* _The task_
All of the data must be retyped exactly, with nothing left out.

[The records Boundary: Start]

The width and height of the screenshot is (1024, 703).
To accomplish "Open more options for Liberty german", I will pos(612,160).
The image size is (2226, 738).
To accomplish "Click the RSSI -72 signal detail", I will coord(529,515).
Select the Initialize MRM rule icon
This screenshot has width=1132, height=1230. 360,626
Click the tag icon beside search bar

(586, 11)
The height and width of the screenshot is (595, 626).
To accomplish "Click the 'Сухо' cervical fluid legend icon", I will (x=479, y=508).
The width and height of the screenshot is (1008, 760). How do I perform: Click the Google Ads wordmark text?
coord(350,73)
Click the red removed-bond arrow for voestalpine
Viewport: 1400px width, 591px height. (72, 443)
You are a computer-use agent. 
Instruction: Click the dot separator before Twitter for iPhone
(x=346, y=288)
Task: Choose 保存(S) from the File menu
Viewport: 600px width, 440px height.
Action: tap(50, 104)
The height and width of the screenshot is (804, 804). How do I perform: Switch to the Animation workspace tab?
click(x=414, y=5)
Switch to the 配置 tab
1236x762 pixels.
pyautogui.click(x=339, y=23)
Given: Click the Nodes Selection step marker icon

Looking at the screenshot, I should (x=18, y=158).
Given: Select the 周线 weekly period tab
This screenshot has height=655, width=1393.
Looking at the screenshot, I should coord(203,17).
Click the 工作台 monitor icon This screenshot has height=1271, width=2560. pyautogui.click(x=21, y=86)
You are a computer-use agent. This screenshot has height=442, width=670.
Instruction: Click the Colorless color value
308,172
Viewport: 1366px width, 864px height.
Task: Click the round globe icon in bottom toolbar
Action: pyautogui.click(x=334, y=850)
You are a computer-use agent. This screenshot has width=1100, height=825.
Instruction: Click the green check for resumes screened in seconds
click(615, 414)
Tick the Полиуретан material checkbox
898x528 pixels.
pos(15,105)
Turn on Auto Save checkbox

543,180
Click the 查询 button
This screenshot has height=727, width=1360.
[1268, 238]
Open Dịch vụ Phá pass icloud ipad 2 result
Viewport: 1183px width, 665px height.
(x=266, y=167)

[The records Boundary: End]

* _Exercise result_
The width and height of the screenshot is (1024, 703).
To accomplish "Open more options for Liberty german", I will pos(612,160).
The image size is (2226, 738).
To accomplish "Click the RSSI -72 signal detail", I will coord(529,515).
Select the Initialize MRM rule icon
This screenshot has width=1132, height=1230. 360,626
Click the tag icon beside search bar

(586, 11)
The height and width of the screenshot is (595, 626).
To accomplish "Click the 'Сухо' cervical fluid legend icon", I will (x=479, y=508).
The width and height of the screenshot is (1008, 760). How do I perform: Click the Google Ads wordmark text?
coord(350,73)
Click the red removed-bond arrow for voestalpine
Viewport: 1400px width, 591px height. (72, 443)
You are a computer-use agent. 
Instruction: Click the dot separator before Twitter for iPhone
(x=346, y=288)
Task: Choose 保存(S) from the File menu
Viewport: 600px width, 440px height.
Action: tap(50, 104)
The height and width of the screenshot is (804, 804). How do I perform: Switch to the Animation workspace tab?
click(x=414, y=5)
Switch to the 配置 tab
1236x762 pixels.
pyautogui.click(x=339, y=23)
Given: Click the Nodes Selection step marker icon

Looking at the screenshot, I should (x=18, y=158).
Given: Select the 周线 weekly period tab
This screenshot has height=655, width=1393.
Looking at the screenshot, I should coord(203,17).
Click the 工作台 monitor icon This screenshot has height=1271, width=2560. pyautogui.click(x=21, y=86)
You are a computer-use agent. This screenshot has height=442, width=670.
Instruction: Click the Colorless color value
308,172
Viewport: 1366px width, 864px height.
Task: Click the round globe icon in bottom toolbar
Action: pyautogui.click(x=334, y=850)
You are a computer-use agent. This screenshot has width=1100, height=825.
Instruction: Click the green check for resumes screened in seconds
click(615, 414)
Tick the Полиуретан material checkbox
898x528 pixels.
pos(15,105)
Turn on Auto Save checkbox

543,180
Click the 查询 button
This screenshot has height=727, width=1360.
[1268, 238]
Open Dịch vụ Phá pass icloud ipad 2 result
Viewport: 1183px width, 665px height.
(x=266, y=167)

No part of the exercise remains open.